Matt Stannard writes:

A former top Federal Reserve policy adviser, and the president of the Federal Reserve Bank of Minneapolis, have stunned the banking world by calling for public banks and the breakup of big banks.

BankWars.jpg

Andrew Levin is surely one of the most (formerly) high-ranking monetary policy advisors to call for publicly-owned banks, in this case calling for the Fed’s 12 regional outposts to be made government entities rather than privately-owned banks.At the beginning of this week, he called “for the Fed’s 12 regional outposts to be made government entities, rather than owned, as they have been since their inception more than a century ago, by the banks they regulate.”

And Minneapolis Fed President Neel Kashkari used to be the “bailout czar” in Washington, “charged with overseeing the Troubled Asset Relief Program during the financial crisis,” according to Jordan Weissmann, senior business and economics correspondent for Slate. In other words, Kashkari helped design TARP and other programs to save the big banks he now wants to break up.

Consciousness of banking as a public utility seems to underlie not only the two gentlemen’s policy ideas, but the media as well. The Reuters reporters who wrote on Levin’s call for public regional fed banks pointed out in their piece that “the U.S. central bank is the world’s only major central bank that is not fully public.”And actually, Kashkari’s call for “turning large banks into public utilities by forcing them to hold so much capital that they virtually can’t fail” is an offhanded call for banking in the public interest.

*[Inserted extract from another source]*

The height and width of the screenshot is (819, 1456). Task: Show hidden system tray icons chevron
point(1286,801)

And beyond just calling for publicly-owned regional banks, it’s pretty significant that Andrew Levin released his recommendations through Fed Up–a grassroots organization dedicated to radical changes in the Federal Reserve. High-ranking officials, and even consultants, hooking up with real economic justice groups seems to be the spirit of the times.

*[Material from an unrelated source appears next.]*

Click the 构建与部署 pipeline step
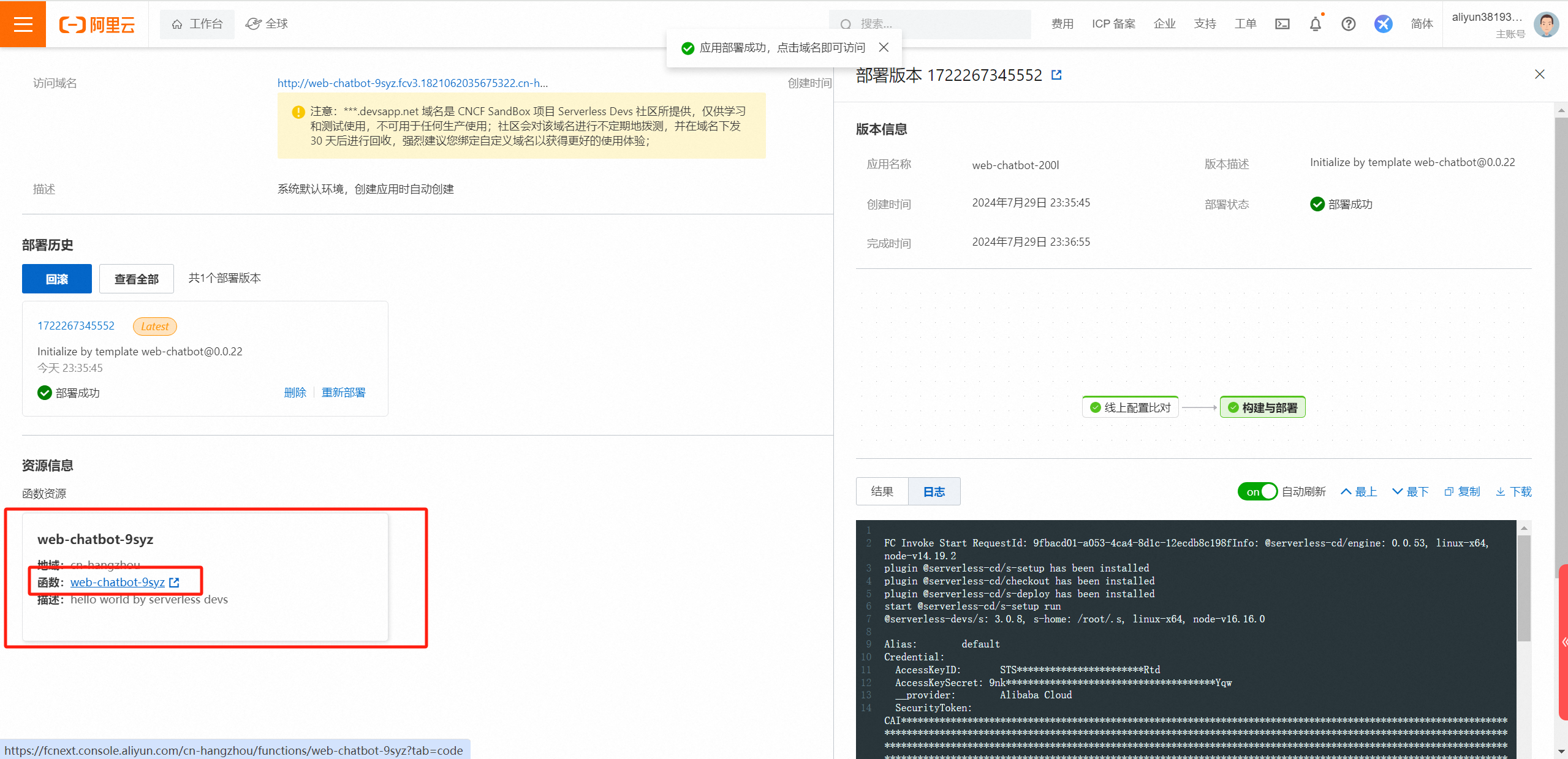Screen dimensions: 1568x759 coord(1262,407)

Both Kashkari and Levin are rebutting Federal Reserve chair Janet Yellen’s stock arguments that “regulators already have the tools they need,” and, of course, Yellen is nowhere near the concept that banks ought to be publicly owned–even some banks, even really important ones. Levin has a history of harping on Yellen, telling her last September not to raise interest rates.

As Weissmann concludes: “We now have a former politician with establishment credentials who has ascended to a somewhat influential position within the Federal Reserve basically running a campaign to chop banks down to size—or at least make them dull, safe, and certainly less profitable.”

Kashkari is soliciting public opinion, by the way.